La propuesta obtuvo 20 votos en contra, 13 a favor y una abstención. En contra se pronunciaron legisladores de Movimiento Ciudadano, PAN, PRI y Partido Verde.
La reforma buscaba establecer un procedimiento administrativo para que niñas, niños y adolescentes trans pudieran modificar su nombre y género en el acta de nacimiento.
La Suprema Corte ya había ordenado a Jalisco crear un trámite sencillo, informado y acorde con el interés superior de la niñez. Sin embargo, la mayoría del Congreso volvió a votar en contra.

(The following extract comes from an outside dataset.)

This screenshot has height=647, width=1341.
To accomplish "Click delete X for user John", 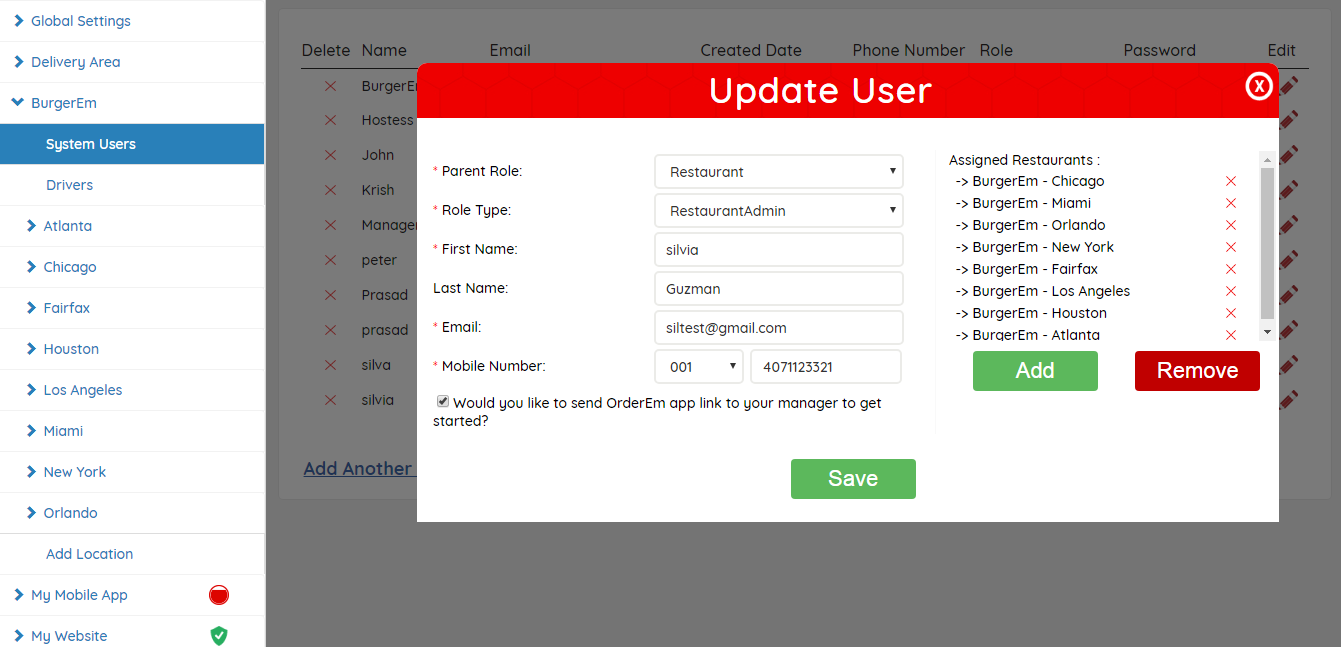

Movimiento Ciudadano argumentó que no tuvo tiempo suficiente para analizar las modificaciones y defendió la autonomía del voto legislativo. Quienes apoyaban la reforma acusaron al Congreso de incumplir una sentencia obligatoria.
Hay que decir que el Congreso tomó una decisión prudente al negarse a aprobar una reforma que todavía genera dudas sobre el consentimiento, el acompañamiento familiar y las garantías que deben proteger a quienes no han alcanzado la mayoría de edad.
La niñez es una etapa de formación y cualquier cambio con consecuencias legales debe analizarse con responsabilidad, el interés superior de la niñez no puede convertirse en un simple trámite administrativo.